Губернатор был небольшого роста, близорукий, и близорукость придавала ему напряженно-глубокомысленный вид, что же касается его манеры держаться, то он явно рассчитывал на протекторат жены, хотя, подобно всем малым нациям, гордым своей культурой, не очень охотно мирился с ролью сателлита.

Он сказал:

- В мире немало святых и помимо тех, что признаны церковью.

Это заявление официально санкционировало поступок, который иначе мог бы показаться эксцентрическим, а пожалуй, и двусмысленным.

- А кто он такой, этот Куэрри? - спросил управляющего конторой ОТРАКО директор отдела городского хозяйства.

- Говорят, знаменитый архитектор. Вам следовало бы знать. Это по вашей части.

- Но ведь он приехал сюда не как официальное лицо?

- Он помогает миссионерам строить новую больницу в лепрозории.

- Но эти планы я давным-давно утвердил. Зачем им архитектор? Там нужны простые строительные работы.

- Уверяю вас, больница - это только первый шаг, - сказал Рикэр, вмешиваясь в разговор и становясь в центре круга. - Он проектирует современную африканскую церковь. Сам мне на это намекнул. Куэрри - провидец. То, что он строит, останется в веках. Молитва, одетая в камень. А вот и монсеньер. Теперь мы узнаем, как относится к Куэрри церковь.

Епископ был высокий щеголеватый господин с элегантно подстриженной бородкой и маслеными глазками бульвардье прежних времен. Мужчинам он руки не протягивал, великодушно избавляя их от необходимости преклонять колена. Но женщины любили целовать его перстень (невинная форма флирта), и он охотно позволял им это.

- Итак, среди нас появился святой, монсеньер, - сказала мадам Гэлль.

- Вы мне льстите. А как себя чувствует губернатор? Я его что-то не вижу.

- Он пошел отпереть буфет, сейчас нам подадут еще виски. Сказать вам правду, монсеньер, я имела в виду не вас. Мне бы не хотелось, чтобы вы обрели святость - во всяком случае, в ближайшее время.

- Августинианская мысль, - несколько туманно выразился епископ.
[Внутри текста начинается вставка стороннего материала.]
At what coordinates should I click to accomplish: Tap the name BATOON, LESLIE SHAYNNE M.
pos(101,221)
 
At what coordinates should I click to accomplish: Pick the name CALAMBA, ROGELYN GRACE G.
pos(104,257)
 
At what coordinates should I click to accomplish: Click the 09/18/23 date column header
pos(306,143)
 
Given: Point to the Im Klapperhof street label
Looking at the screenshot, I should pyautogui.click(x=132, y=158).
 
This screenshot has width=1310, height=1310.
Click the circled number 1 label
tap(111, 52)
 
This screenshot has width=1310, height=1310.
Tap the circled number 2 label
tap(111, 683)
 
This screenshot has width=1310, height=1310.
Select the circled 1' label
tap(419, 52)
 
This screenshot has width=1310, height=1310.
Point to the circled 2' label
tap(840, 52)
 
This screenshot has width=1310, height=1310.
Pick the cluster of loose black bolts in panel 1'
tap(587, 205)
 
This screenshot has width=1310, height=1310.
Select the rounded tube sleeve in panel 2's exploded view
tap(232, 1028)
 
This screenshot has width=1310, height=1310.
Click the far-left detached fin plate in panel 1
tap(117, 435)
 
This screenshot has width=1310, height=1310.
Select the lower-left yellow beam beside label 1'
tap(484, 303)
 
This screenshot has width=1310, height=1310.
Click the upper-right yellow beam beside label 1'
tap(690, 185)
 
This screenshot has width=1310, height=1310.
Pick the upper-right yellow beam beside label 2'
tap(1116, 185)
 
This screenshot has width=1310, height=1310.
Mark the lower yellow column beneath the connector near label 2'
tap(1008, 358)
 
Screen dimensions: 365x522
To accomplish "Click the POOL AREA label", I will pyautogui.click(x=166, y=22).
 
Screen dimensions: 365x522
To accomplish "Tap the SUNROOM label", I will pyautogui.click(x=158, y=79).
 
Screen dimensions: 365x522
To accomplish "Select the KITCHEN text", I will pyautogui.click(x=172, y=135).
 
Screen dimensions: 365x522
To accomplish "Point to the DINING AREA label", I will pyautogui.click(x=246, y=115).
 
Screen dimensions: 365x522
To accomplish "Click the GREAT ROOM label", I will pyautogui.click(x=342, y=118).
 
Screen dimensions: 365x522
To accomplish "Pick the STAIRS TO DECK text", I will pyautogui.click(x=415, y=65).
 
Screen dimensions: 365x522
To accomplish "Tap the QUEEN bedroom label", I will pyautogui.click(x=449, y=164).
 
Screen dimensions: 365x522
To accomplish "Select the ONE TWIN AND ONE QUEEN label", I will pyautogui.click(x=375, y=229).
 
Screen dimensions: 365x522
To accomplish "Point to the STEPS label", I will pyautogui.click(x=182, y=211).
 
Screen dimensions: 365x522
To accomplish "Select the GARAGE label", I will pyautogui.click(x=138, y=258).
- Мы говорили о Куэрри, о нашем Куэрри, - пояснил Рикэр. - Человек с его положением вдруг решает похоронить себя в лепрозории, проводит всю ночь в джунглях около прокаженного, молится с ним. Согласитесь, монсеньер, что такое самопожертвование встречается не часто. Как вы считаете?

- Интересно, он играет в бридж?

Губернаторская реплика была принята как официальное одобрение поступка Куэрри, вопрос же епископа истолковали в том смысле, что мудрая церковь, повинуясь традициям, держит свои оценки при себе.

Епископ согласился выпить orange pressee. Мари Рикэр грустным взглядом проводила его стакан. Она отставила свою минеральную воду в сторону и теперь не знала, куда девать руки. Епископ ласково обратился к ней:

- Вас надо обучить бриджу, мадам Рикэр. У нас осталось слишком мало игроков.

- Я боюсь карт, монсеньер.

- Я благословлю колоду и сам вас научу.

Мари Рикэр не поняла, шутит епископ или нет. На всякий случай она чуть заметно улыбнулась.

Рикэр сказал:

- Не понимаю, как человек масштаба Куэрри может работать с атеистом Колэном. Уверяю вас, этот субъект не понимает значения слова "благотворительность". Помните, я хотел учредить в прошлом году День прокаженного? Он не пожелал иметь к этому никакого касательства. Заявил, что принимать такую благотворительность ему не по средствам. Мы собрали четыреста платьев и мужских костюмов, но Колэн отказался распределить их, потому, видите ли, что на всех этого не хватит и ему придется платить за остальное из собственного кармана, чтобы никто никому не завидовал. Ну помилуйте, с какой стати прокаженным кому-то завидовать? Вам следовало бы побеседовать с ним, монсеньер, о смысле благотворительных деяний.

Но монсеньер уже успел отойти от него, поддерживая под локоть Мари Рикэр.

- Ваш супруг, кажется, очень интересуется этим Куэрри?

- Он рассчитывает, что с ним можно будет поговорить.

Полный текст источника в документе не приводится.